Two White Dwarfs with Oxygen-Rich Atmospheres
/ Authors
/ Abstract
Stars Going Quietly or with a Bang Stars with masses seven to ten times the mass of the Sun, which can burn carbon in their cores at their end of their lives, may end up as oxygen-neon core white dwarfs or explode as core-collapse supernovae. The defining line between these two end products of stellar evolution is not well understood. Gänsicke et al. (p. 188; published online 12 November) identified two white dwarfs whose photospheric oxygen-to-carbon abundance ratio exceeds unity. Their low carbon abundance and their large quantity of oxygen imply that they are oxygen-neon white dwarfs that lost their hydrogen envelopes. As such, they may have evolved from stars at the borderline between stars that explode as supernova and stars that form white dwarfs. Two white dwarfs may have evolved from intermediate-mass stars that avoided exploding as supernovae.

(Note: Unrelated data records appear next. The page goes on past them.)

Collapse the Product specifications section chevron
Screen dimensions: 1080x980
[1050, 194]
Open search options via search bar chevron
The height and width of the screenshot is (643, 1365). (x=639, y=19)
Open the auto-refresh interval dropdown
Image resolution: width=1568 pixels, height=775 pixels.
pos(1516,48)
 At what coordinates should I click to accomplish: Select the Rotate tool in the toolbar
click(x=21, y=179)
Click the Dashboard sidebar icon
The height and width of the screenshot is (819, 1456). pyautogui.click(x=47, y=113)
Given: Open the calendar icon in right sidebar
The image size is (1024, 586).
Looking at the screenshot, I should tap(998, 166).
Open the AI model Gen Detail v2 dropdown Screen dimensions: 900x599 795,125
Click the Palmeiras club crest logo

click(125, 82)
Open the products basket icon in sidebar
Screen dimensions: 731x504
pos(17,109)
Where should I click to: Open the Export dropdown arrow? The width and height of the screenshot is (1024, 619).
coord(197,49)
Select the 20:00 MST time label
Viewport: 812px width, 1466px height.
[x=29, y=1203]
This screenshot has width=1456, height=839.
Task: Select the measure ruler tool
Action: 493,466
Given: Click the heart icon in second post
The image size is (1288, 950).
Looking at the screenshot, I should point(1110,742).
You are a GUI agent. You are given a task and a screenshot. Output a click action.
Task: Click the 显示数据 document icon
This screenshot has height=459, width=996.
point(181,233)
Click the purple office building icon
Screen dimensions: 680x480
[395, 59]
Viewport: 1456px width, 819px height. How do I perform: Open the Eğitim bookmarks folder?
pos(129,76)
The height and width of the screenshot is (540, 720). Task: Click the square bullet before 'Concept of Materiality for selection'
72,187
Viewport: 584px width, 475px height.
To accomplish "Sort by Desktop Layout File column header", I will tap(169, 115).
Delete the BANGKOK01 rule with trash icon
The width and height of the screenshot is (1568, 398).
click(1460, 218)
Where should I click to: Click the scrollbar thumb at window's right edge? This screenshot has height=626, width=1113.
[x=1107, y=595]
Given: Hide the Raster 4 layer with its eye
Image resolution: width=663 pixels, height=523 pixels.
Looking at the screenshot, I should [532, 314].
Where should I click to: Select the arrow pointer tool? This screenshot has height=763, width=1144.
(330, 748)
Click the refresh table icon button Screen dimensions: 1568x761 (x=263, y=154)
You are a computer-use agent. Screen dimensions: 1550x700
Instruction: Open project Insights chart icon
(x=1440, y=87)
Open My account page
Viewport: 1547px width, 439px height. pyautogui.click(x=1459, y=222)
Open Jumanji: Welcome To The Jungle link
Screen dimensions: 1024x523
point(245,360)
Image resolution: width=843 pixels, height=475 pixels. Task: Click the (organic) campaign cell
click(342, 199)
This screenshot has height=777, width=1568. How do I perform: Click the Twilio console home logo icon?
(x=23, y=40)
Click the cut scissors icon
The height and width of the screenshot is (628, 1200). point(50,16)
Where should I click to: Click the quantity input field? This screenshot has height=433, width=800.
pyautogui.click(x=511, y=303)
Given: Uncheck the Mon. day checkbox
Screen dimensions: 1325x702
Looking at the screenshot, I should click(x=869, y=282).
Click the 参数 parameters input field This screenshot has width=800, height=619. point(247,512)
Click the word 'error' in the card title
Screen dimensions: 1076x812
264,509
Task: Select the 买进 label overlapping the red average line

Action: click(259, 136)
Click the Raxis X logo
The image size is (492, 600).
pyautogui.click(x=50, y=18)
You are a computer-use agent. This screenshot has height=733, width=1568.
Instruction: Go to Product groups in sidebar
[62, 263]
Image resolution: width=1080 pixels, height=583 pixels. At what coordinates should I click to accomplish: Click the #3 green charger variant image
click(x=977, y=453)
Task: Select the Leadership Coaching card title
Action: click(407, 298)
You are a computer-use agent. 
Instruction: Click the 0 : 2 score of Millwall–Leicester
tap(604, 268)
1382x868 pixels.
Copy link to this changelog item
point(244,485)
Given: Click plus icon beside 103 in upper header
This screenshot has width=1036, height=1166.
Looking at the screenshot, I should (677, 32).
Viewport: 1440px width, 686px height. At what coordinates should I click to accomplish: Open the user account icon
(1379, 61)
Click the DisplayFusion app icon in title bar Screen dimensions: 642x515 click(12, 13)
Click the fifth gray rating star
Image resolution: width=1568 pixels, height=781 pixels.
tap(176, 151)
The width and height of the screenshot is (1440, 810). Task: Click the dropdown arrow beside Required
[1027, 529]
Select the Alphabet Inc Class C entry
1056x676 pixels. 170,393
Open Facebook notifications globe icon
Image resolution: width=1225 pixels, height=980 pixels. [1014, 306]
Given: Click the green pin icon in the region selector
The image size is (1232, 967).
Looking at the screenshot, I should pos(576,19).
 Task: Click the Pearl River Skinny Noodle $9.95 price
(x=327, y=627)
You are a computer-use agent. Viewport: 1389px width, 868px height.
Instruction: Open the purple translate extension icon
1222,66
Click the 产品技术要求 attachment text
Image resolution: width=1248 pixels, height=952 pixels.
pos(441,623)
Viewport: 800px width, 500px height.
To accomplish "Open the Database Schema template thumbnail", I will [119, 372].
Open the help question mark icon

Stars with masses ranging from 7 to 10 times the mass of the Sun end their lives either as massive white dwarfs or weak type II supernovae, but there are only limited observational constraints on either evolutionary channel. Here we report the detection of two white dwarfs with large photospheric oxygen abundances, implying that they are bare oxygen-neon cores and that they may have descended from the most massive progenitors that avoid core collapse.